Moreover, we chose and will present some of the most influential Finnish aestheticians and analyze their publications record in order to understand to what extent the scientific databases can represent Finnish aesthetics. These Finnish aestheticians were chosen by the second author of this paper, Professor Ossi Naukkarinen, based on his extensive experience and knowledge of the field.
We will present:
• A world map based on Scopus that shows how scholars from various
countries cite other scholars from other countries. The map is based on the most cited references as indexed in Scopus. It shows how geographically and culturally biased Scopus is as regards fields such as aesthetics. For example, non-English references are practically missing.
• A selection of Finnish aestheticians and the distribution of their works across different databases. This comparison shows how different pictures different databases offer and hence none of them can be trusted as a single source of information.
• A social network map that is created by bibliographic coupling of data from Scopus and Elektra as well as from open sources that include estheticians’ works, for example, publications in journals where Finnish aestheticians tend to publish, such as the Finnish journal Synteesi and the US-based e-journal Contemporary Aesthetics. The map is based on references and text summarization.
Through this, we will present 1) two different maps containing actors and works recognized in the field, and 2) an overview of the main Finnish aestheticians and their works indexed in different databases.
For these goals, we will collect metadata from both Scopus and Elektra databases with references from each relevant article. Relevant articles will be located by using keyword “aeshetics” or the Finnish equivalent “estetiikka”, as well as identifying scientific journals focusing on aesthetics. We will perform citation analysis to explore in which countries which publications are cited, based on Scopus data. This comparison will allow us to understand what are the most prominent works for different countries, as well as to find the countries in which those works are developed, e.g., works that are acknowledged by Finnish aestheticians according to international databases.
Later, we will perform a citation analysis with the data gathered from the Finnish scientific database Elektra. Results will allow us to compare most cited works from both databases, as well similarity of references used. Moreover, it will indicate distribution between the cited Anglo-American texts and the ones written in Finland and/or in Finnish. Thus we could understand which language-family sources Finnish aestheticians rely on in their works, and what works in particular form the basis of their work. Further, we will apply text summary techniques to see the differences in the topics both databases are discussing. Here, we will face the question which databases are good sources for these kinds of analyses, if any? Do we have reliable databases and if we have, who has access to them? Neither Scopus, nor Elektra, for example, seem to cover everything that is relevant.
Furthermore, we will present a list of names of some of the most influential Finnish aestheticians, and their works (as provided by the databases). We will perform searches within five databases to understand how much of their works are covered.

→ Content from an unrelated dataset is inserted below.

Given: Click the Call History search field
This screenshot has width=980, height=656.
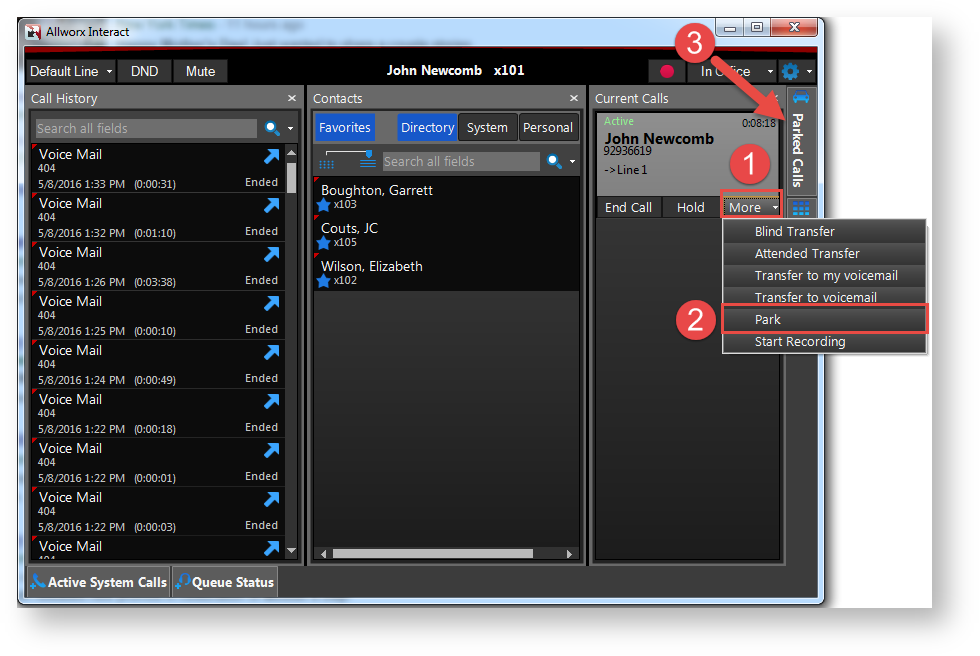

As an additional contribution we developed an interactive web-based tool, which is accessible on http://dhoa.aalto.fi/dhn/ to represent results of this research. Such tool will give an opportunity for aesthetics researchers to explore Finnish aesthetics field through our established lenses and also comment on possible gaps in the pictures offered by the databases. It is possible that databases only give a very partial picture of the field and in this case new tools should be developed in co-operation with researchers. The similar situation might be true also in other sub-fields of humanities where activities in other languages than English are usual.